Exercise input below:

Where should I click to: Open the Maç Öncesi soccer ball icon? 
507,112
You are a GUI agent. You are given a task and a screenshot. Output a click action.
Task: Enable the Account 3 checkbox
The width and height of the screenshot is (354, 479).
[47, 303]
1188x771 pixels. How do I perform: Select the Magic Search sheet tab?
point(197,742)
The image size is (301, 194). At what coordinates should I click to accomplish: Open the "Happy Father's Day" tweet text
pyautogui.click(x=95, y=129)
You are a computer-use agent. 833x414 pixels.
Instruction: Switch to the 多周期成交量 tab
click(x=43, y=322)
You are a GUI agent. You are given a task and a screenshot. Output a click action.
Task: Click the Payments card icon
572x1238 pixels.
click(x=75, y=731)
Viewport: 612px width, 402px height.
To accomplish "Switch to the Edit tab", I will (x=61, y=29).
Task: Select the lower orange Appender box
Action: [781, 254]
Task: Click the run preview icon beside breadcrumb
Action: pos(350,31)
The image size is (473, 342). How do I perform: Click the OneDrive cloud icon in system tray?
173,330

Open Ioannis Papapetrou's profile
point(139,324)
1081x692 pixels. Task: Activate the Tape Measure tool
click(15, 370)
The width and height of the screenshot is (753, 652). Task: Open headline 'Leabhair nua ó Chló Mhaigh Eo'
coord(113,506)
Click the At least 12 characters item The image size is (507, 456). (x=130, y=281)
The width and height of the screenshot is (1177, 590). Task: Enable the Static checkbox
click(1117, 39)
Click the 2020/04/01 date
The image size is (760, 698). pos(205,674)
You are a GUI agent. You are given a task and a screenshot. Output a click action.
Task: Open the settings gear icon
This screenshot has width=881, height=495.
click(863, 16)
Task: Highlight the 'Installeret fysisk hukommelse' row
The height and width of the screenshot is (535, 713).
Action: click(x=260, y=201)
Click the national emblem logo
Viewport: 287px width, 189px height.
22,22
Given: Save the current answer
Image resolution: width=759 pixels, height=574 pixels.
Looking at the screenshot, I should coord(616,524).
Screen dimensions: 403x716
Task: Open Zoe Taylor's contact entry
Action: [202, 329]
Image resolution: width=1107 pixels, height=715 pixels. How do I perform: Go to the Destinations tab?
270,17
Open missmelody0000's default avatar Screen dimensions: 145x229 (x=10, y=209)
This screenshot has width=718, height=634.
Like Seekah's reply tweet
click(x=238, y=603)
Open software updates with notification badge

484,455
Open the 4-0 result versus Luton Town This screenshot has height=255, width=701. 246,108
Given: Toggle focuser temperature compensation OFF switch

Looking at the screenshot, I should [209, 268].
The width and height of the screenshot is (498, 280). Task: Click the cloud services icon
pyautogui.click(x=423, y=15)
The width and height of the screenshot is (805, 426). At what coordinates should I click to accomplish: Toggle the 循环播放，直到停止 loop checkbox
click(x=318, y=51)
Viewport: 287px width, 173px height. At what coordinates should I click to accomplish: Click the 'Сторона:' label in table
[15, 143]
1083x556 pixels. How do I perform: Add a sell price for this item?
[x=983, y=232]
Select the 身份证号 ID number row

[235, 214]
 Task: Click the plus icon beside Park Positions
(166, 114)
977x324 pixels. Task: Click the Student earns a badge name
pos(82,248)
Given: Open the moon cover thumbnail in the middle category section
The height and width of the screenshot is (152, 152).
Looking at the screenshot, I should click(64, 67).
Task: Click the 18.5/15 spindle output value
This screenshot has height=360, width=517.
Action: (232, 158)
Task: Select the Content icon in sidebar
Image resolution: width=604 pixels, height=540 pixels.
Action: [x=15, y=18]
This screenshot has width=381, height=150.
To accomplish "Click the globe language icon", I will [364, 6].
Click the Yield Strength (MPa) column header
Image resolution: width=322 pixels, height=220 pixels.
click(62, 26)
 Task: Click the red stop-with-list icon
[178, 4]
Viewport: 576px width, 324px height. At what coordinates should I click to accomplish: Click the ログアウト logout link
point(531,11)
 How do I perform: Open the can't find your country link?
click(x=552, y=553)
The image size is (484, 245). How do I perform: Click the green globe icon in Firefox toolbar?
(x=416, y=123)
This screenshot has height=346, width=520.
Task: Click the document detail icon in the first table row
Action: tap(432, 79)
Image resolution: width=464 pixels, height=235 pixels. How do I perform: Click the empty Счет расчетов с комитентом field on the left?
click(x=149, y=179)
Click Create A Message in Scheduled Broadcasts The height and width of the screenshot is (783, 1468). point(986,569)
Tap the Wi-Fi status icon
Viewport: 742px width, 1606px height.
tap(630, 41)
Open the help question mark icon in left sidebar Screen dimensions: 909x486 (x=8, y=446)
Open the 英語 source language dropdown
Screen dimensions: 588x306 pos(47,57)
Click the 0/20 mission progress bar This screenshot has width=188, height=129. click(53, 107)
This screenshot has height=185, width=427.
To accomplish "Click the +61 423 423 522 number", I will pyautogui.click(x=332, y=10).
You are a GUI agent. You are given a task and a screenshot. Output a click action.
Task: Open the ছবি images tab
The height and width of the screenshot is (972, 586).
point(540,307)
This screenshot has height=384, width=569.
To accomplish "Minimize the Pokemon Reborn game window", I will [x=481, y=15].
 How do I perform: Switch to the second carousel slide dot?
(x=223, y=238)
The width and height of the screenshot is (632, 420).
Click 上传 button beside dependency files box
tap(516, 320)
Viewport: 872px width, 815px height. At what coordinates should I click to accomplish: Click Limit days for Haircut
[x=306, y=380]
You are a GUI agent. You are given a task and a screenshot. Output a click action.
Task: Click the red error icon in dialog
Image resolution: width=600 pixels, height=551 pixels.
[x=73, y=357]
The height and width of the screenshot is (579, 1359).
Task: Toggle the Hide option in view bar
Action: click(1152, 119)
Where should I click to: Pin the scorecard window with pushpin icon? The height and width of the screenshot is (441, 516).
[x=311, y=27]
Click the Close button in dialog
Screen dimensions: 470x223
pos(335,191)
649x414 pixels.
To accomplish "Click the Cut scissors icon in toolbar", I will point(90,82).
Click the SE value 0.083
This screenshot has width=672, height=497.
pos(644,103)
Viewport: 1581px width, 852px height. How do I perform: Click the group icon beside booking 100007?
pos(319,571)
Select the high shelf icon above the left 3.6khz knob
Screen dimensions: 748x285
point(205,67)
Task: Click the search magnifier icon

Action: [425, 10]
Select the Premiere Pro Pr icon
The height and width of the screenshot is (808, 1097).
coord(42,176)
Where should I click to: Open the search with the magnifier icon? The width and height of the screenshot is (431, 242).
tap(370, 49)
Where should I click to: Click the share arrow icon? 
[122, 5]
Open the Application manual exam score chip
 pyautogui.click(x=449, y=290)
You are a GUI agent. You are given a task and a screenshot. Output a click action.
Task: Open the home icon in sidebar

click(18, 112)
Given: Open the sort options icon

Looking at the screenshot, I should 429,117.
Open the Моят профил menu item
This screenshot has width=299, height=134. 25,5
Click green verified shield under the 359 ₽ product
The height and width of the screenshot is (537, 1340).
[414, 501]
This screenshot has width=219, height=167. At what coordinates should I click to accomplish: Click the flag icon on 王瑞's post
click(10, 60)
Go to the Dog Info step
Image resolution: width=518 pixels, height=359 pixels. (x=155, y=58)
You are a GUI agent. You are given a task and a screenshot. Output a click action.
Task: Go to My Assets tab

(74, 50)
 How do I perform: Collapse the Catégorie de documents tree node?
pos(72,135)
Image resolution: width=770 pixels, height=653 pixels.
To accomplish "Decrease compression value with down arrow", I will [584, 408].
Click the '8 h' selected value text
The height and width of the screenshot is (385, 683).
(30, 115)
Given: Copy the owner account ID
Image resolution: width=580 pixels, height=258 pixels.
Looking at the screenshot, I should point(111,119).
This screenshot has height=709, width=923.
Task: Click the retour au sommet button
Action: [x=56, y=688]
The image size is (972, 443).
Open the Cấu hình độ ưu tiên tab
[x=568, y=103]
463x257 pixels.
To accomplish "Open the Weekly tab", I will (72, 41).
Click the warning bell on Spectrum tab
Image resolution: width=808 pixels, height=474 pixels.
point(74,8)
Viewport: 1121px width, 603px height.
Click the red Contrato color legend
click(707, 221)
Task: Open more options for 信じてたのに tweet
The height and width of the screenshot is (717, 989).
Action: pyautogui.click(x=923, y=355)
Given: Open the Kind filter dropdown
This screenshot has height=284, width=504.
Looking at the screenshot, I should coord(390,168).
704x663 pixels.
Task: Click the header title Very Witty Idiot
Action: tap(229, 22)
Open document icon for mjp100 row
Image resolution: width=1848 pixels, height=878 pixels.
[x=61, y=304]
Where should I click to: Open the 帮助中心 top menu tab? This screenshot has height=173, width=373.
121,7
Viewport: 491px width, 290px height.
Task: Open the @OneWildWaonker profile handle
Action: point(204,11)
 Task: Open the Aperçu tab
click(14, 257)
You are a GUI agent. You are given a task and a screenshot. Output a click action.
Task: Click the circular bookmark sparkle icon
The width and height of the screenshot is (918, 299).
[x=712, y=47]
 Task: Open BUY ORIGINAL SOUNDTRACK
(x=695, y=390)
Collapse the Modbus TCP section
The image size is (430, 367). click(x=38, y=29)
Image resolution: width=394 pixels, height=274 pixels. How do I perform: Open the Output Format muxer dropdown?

End of Exercise input.

## Task directions
Return only the part of the records above that opens with the line containing "Task: Go to My Assets tab" and closes with the line containing "Task: Open more options for 信じてたのに tweet", ends included.

## Response area
Task: Go to My Assets tab

(74, 50)
 How do I perform: Collapse the Catégorie de documents tree node?
pos(72,135)
Image resolution: width=770 pixels, height=653 pixels.
To accomplish "Decrease compression value with down arrow", I will [584, 408].
Click the '8 h' selected value text
The height and width of the screenshot is (385, 683).
(30, 115)
Given: Copy the owner account ID
Image resolution: width=580 pixels, height=258 pixels.
Looking at the screenshot, I should point(111,119).
This screenshot has height=709, width=923.
Task: Click the retour au sommet button
Action: [x=56, y=688]
The image size is (972, 443).
Open the Cấu hình độ ưu tiên tab
[x=568, y=103]
463x257 pixels.
To accomplish "Open the Weekly tab", I will (72, 41).
Click the warning bell on Spectrum tab
Image resolution: width=808 pixels, height=474 pixels.
point(74,8)
Viewport: 1121px width, 603px height.
Click the red Contrato color legend
click(707, 221)
Task: Open more options for 信じてたのに tweet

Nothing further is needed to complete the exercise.